+++ Provided records

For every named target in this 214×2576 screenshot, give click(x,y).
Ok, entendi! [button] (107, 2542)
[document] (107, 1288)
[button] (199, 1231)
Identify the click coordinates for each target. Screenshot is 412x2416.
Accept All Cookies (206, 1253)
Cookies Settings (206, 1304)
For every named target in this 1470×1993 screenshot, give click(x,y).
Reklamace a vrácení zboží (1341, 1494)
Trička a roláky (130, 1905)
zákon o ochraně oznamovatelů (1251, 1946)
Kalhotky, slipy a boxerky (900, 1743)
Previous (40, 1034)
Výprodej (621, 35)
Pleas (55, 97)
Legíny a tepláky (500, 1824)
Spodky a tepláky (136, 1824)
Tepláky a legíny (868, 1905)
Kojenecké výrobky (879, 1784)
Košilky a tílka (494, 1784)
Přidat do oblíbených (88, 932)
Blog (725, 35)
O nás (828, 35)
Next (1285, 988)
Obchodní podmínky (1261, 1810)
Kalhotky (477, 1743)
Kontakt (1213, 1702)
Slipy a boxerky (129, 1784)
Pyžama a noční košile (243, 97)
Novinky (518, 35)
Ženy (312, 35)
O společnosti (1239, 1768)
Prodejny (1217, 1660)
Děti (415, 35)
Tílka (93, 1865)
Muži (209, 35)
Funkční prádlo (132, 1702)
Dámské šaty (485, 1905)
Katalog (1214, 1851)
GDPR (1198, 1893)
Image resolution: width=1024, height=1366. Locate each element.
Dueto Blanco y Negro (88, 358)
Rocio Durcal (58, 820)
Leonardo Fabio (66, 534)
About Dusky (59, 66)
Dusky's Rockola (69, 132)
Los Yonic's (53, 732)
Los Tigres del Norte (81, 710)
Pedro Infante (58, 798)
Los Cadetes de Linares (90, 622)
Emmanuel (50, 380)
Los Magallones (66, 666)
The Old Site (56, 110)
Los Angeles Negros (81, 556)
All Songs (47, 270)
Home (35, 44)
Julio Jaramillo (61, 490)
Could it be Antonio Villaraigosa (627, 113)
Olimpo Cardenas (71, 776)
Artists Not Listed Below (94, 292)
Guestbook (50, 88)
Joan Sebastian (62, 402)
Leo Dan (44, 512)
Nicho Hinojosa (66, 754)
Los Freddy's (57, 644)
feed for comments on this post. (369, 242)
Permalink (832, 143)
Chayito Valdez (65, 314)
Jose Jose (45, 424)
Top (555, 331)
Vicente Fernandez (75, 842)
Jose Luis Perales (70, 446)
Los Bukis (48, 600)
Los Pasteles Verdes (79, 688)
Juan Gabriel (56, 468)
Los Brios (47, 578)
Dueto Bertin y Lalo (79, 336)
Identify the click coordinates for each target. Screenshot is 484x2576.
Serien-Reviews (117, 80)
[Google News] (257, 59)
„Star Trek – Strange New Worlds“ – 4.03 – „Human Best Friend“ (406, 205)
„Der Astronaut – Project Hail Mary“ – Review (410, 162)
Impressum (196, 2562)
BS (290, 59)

++++++

## Problem description
Within the listing above, locate the line containing "Tepláky a legíny (868, 1905)" and the line containing "Děti (415, 35)". Reproduce those two lines and all lines between them exactly, with nothing added.

## Result of the task
Tepláky a legíny (868, 1905)
Kojenecké výrobky (879, 1784)
Košilky a tílka (494, 1784)
Přidat do oblíbených (88, 932)
Blog (725, 35)
O nás (828, 35)
Next (1285, 988)
Obchodní podmínky (1261, 1810)
Kalhotky (477, 1743)
Kontakt (1213, 1702)
Slipy a boxerky (129, 1784)
Pyžama a noční košile (243, 97)
Novinky (518, 35)
Ženy (312, 35)
O společnosti (1239, 1768)
Prodejny (1217, 1660)
Děti (415, 35)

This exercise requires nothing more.